Pull out every line of the entries below that contains the word "should". Case matters.
** start **
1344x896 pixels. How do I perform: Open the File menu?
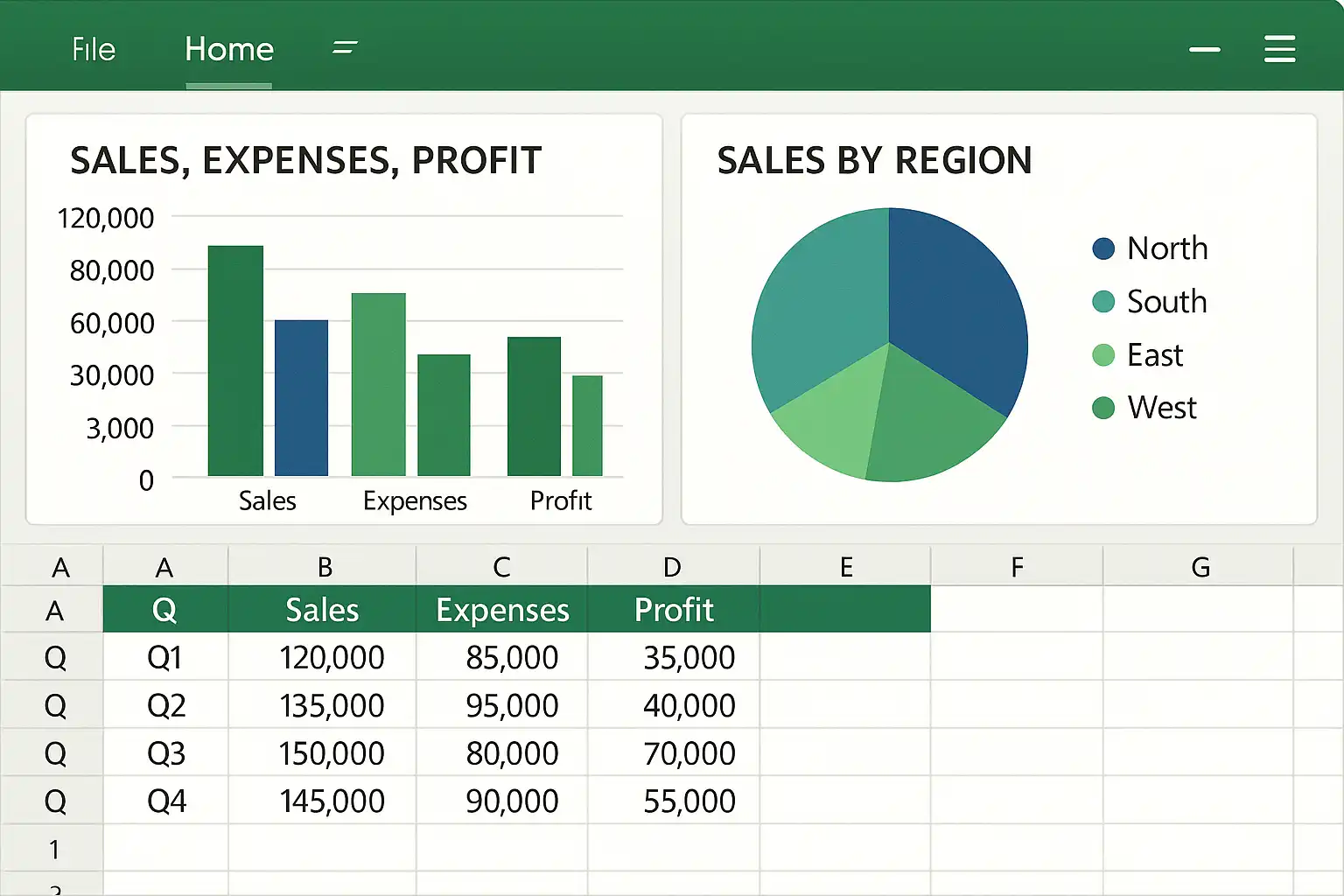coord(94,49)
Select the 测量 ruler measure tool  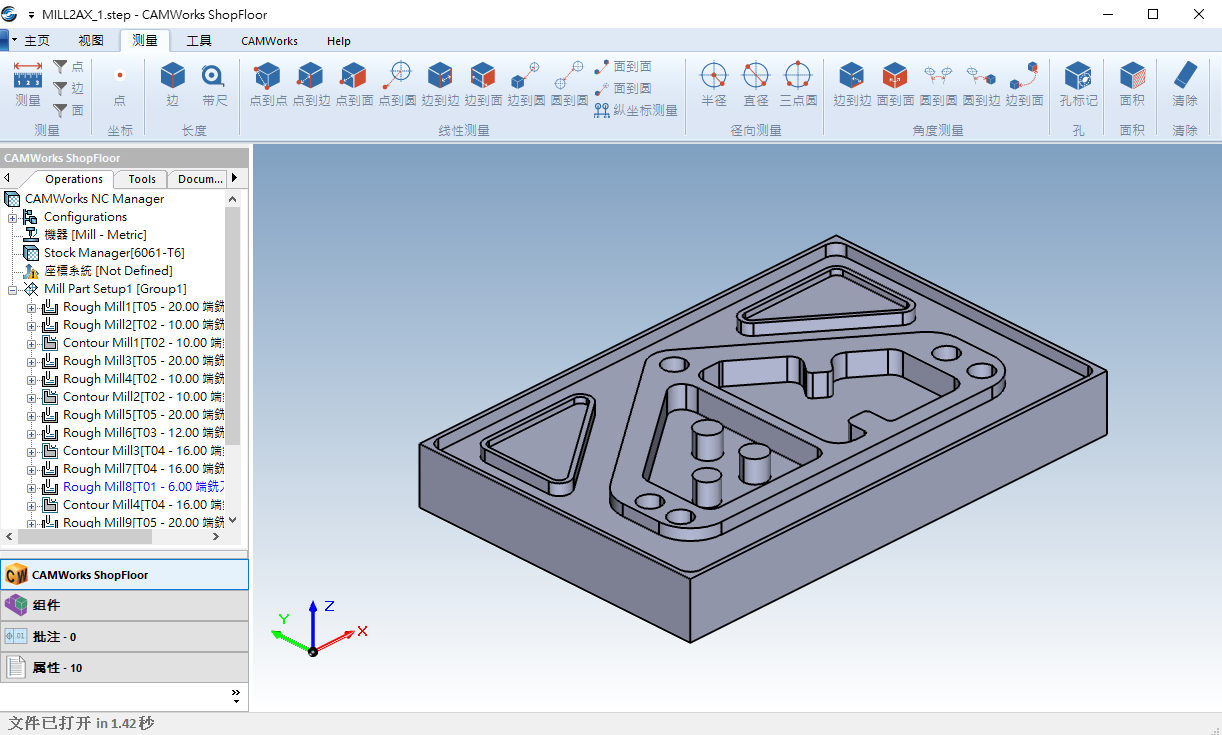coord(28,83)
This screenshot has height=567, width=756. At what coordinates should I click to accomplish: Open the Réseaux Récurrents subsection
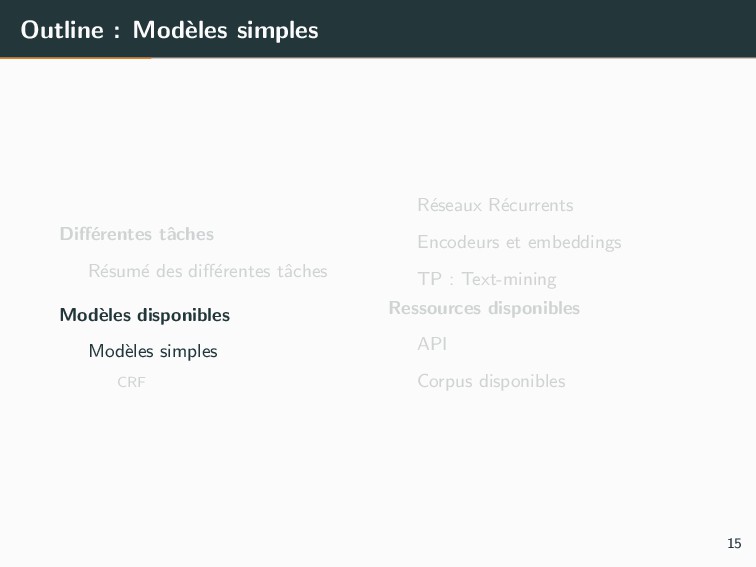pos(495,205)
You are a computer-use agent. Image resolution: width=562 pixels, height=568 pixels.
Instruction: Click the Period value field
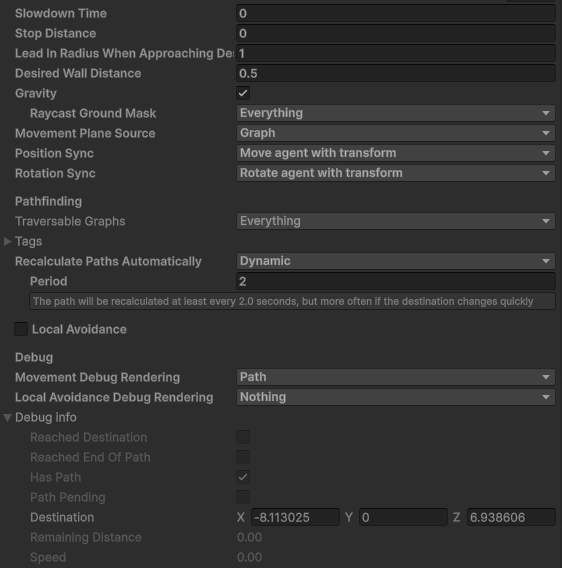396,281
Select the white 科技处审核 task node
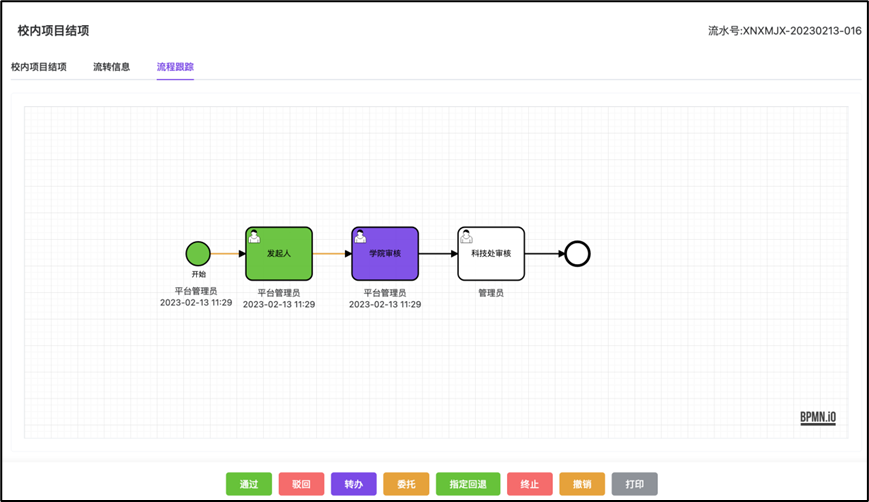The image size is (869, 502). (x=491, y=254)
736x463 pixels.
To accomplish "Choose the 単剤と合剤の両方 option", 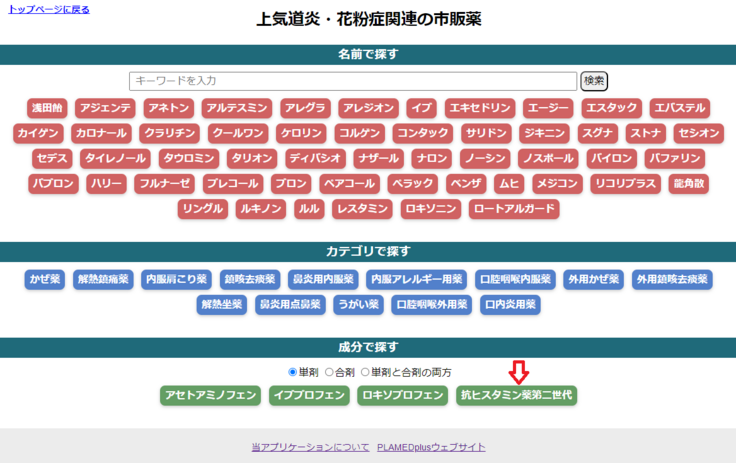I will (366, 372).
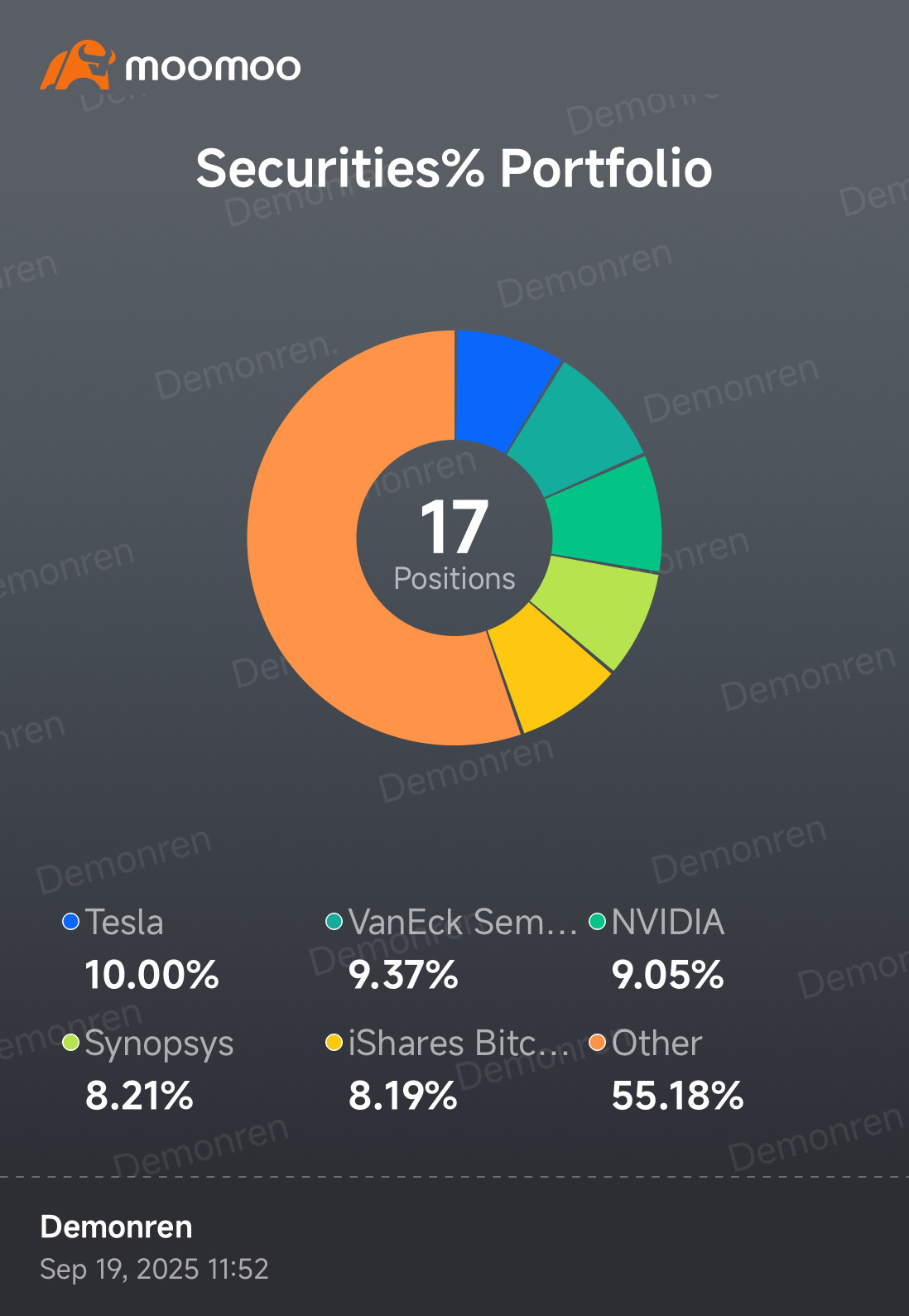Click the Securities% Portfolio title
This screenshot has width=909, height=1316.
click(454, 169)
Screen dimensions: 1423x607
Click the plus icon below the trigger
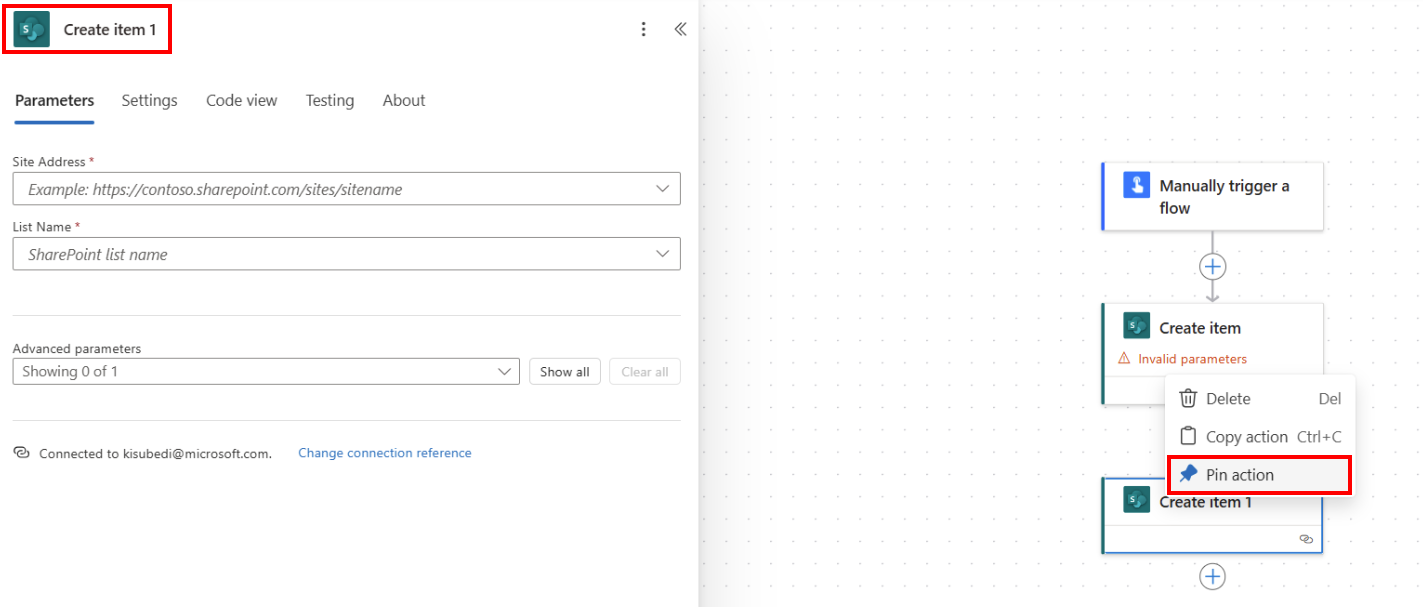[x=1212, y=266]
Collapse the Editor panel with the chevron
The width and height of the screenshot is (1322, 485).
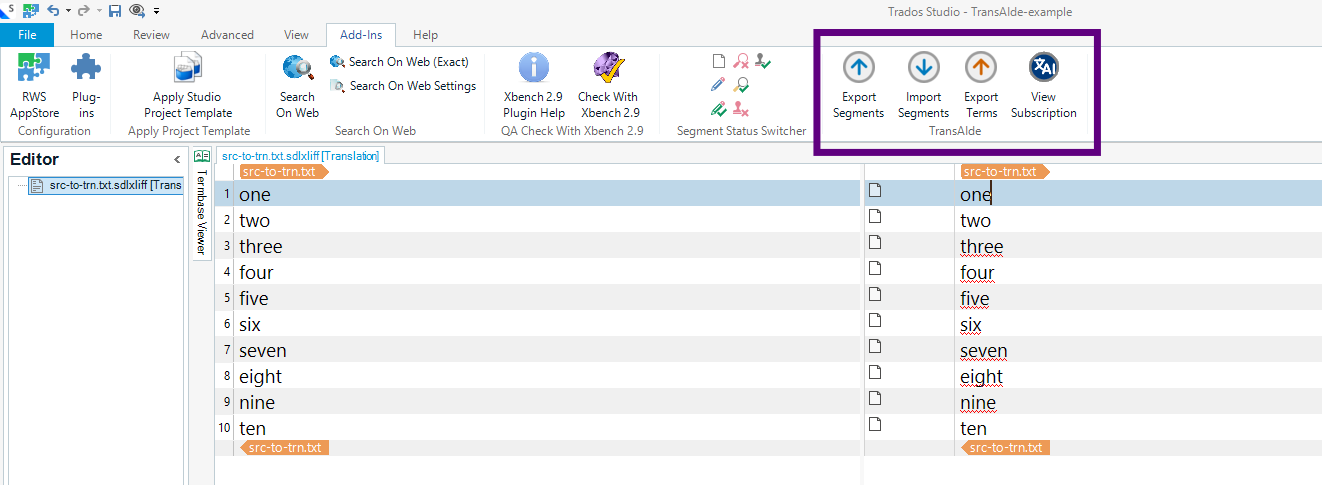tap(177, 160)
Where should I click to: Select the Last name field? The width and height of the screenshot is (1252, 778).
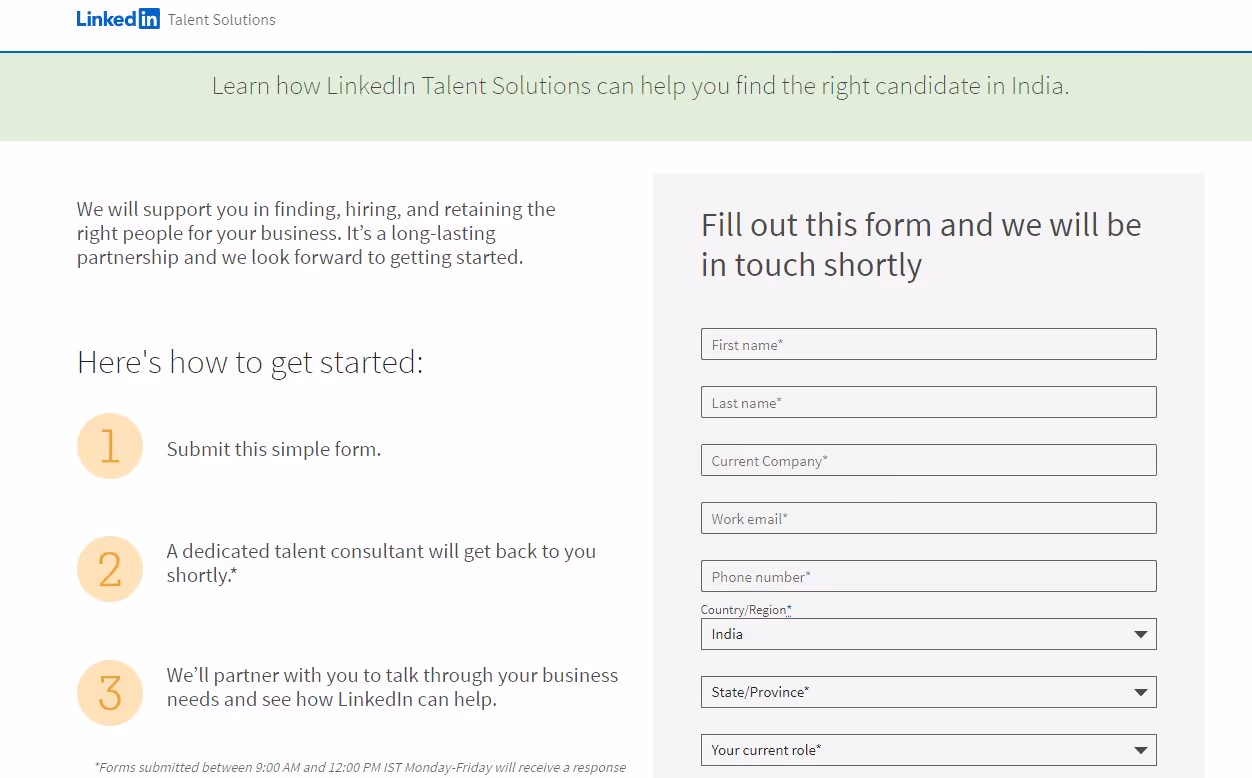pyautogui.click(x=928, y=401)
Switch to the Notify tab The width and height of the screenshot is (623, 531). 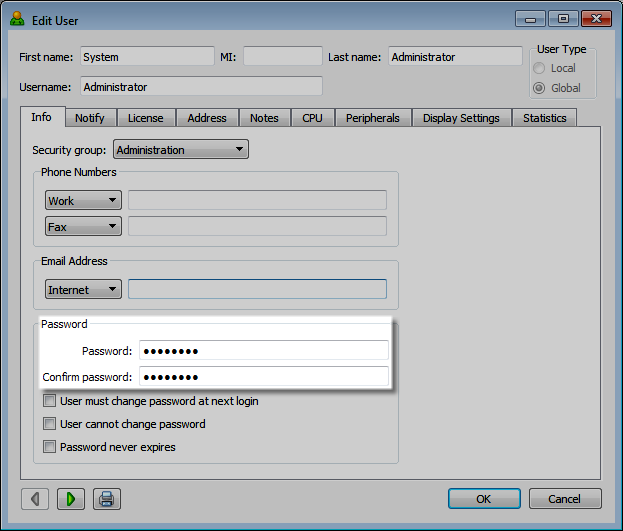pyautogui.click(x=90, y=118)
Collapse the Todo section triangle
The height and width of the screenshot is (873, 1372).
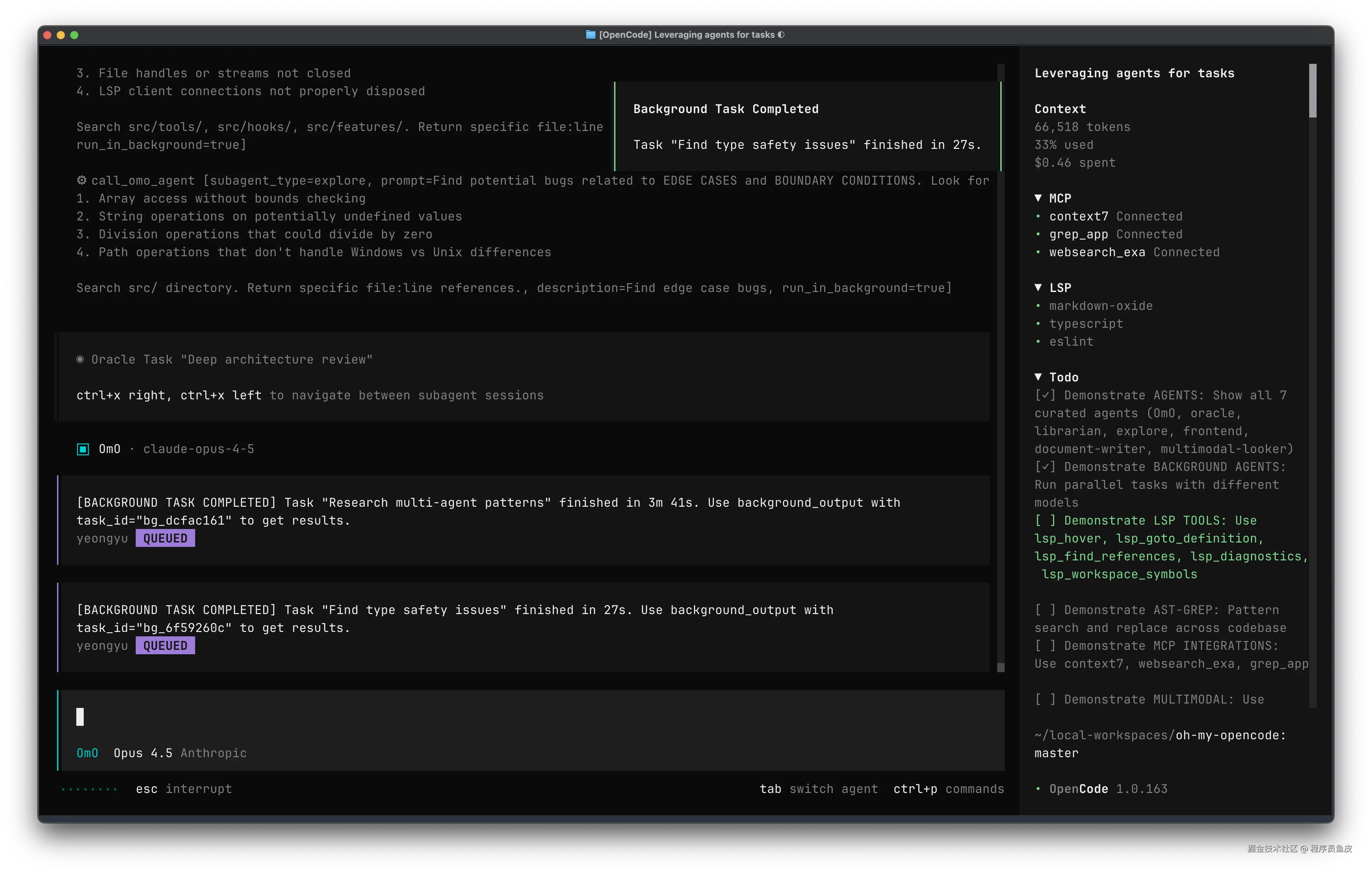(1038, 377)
** end **
Exercise solution:
This screenshot has height=567, width=756. At what coordinates should I click to accomplish: Open the Réseaux Récurrents subsection
Where should I click to: Select the Last name field? The width and height of the screenshot is (1252, 778).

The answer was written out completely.